[Opgeslagen vermeldingen]
----------------
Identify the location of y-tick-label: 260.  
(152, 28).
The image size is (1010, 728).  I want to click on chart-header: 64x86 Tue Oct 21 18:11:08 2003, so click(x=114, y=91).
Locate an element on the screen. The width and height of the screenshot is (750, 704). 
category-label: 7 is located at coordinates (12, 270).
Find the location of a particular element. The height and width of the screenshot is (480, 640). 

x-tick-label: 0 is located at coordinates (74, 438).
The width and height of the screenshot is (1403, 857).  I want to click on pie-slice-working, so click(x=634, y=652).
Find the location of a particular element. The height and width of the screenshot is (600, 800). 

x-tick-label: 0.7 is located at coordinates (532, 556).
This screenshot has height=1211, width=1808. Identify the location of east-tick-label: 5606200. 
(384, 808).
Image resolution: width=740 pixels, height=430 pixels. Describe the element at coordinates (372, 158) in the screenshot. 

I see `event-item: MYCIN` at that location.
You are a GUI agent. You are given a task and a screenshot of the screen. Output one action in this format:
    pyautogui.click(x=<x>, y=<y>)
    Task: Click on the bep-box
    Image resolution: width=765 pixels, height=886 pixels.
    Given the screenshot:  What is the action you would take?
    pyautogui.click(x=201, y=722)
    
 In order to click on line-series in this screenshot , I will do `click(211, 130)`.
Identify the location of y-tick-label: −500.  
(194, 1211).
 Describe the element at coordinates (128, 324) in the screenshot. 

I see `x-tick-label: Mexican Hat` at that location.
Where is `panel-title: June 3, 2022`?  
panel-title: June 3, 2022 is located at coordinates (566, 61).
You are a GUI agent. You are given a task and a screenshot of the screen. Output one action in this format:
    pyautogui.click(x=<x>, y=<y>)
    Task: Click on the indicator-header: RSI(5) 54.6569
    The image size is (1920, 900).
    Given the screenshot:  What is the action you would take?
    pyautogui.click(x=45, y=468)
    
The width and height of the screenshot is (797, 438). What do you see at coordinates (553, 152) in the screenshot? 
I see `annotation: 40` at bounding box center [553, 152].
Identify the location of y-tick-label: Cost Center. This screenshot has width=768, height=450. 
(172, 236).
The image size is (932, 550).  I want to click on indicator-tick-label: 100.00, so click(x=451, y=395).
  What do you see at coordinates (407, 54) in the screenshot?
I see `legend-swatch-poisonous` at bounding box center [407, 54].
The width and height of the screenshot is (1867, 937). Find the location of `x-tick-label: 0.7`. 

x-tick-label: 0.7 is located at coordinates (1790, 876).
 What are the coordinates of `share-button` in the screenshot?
----------------
### Wat wordt gevraagd:
Geef alle opgeslagen vermeldingen hierboven weer als een Markdown-tabel met de kolommen Nr en Regel, met in elke rij een volgnummer en één regel. Laat de lege regels weg.

### Schriftelijk antwoord:
| Nr | Regel |
|---|---|
| 1 | Identify the location of y-tick-label: 260.   |
| 2 | (152, 28). |
| 3 | The image size is (1010, 728).  I want to click on chart-header: 64x86 Tue Oct 21 18:11:08 2003, so click(x=114, y=91). |
| 4 | Locate an element on the screen. The width and height of the screenshot is (750, 704).  |
| 5 | category-label: 7 is located at coordinates (12, 270). |
| 6 | Find the location of a particular element. The height and width of the screenshot is (480, 640).  |
| 7 | x-tick-label: 0 is located at coordinates (74, 438). |
| 8 | The width and height of the screenshot is (1403, 857).  I want to click on pie-slice-working, so click(x=634, y=652). |
| 9 | Find the location of a particular element. The height and width of the screenshot is (600, 800).  |
| 10 | x-tick-label: 0.7 is located at coordinates (532, 556). |
| 11 | This screenshot has height=1211, width=1808. Identify the location of east-tick-label: 5606200.  |
| 12 | (384, 808). |
| 13 | Image resolution: width=740 pixels, height=430 pixels. Describe the element at coordinates (372, 158) in the screenshot.  |
| 14 | I see `event-item: MYCIN` at that location. |
| 15 | You are a GUI agent. You are given a task and a screenshot of the screen. Output one action in this format: |
| 16 |     pyautogui.click(x=<x>, y=<y>) |
| 17 |     Task: Click on the bep-box |
| 18 |     Image resolution: width=765 pixels, height=886 pixels. |
| 19 |     Given the screenshot:  What is the action you would take? |
| 20 |     pyautogui.click(x=201, y=722) |
| 21 |  In order to click on line-series in this screenshot , I will do `click(211, 130)`. |
| 22 | Identify the location of y-tick-label: −500.   |
| 23 | (194, 1211). |
| 24 |  Describe the element at coordinates (128, 324) in the screenshot.  |
| 25 | I see `x-tick-label: Mexican Hat` at that location. |
| 26 | Where is `panel-title: June 3, 2022`?   |
| 27 | panel-title: June 3, 2022 is located at coordinates (566, 61). |
| 28 | You are a GUI agent. You are given a task and a screenshot of the screen. Output one action in this format: |
| 29 |     pyautogui.click(x=<x>, y=<y>) |
| 30 |     Task: Click on the indicator-header: RSI(5) 54.6569 |
| 31 |     The image size is (1920, 900). |
| 32 |     Given the screenshot:  What is the action you would take? |
| 33 |     pyautogui.click(x=45, y=468) |
| 34 | The width and height of the screenshot is (797, 438). What do you see at coordinates (553, 152) in the screenshot?  |
| 35 | I see `annotation: 40` at bounding box center [553, 152]. |
| 36 | Identify the location of y-tick-label: Cost Center. This screenshot has width=768, height=450.  |
| 37 | (172, 236). |
| 38 | The image size is (932, 550).  I want to click on indicator-tick-label: 100.00, so click(x=451, y=395). |
| 39 |   What do you see at coordinates (407, 54) in the screenshot? |
| 40 | I see `legend-swatch-poisonous` at bounding box center [407, 54]. |
| 41 | The width and height of the screenshot is (1867, 937). Find the location of `x-tick-label: 0.7`.  |
| 42 | x-tick-label: 0.7 is located at coordinates (1790, 876). |
| 43 |  What are the coordinates of `share-button` in the screenshot? |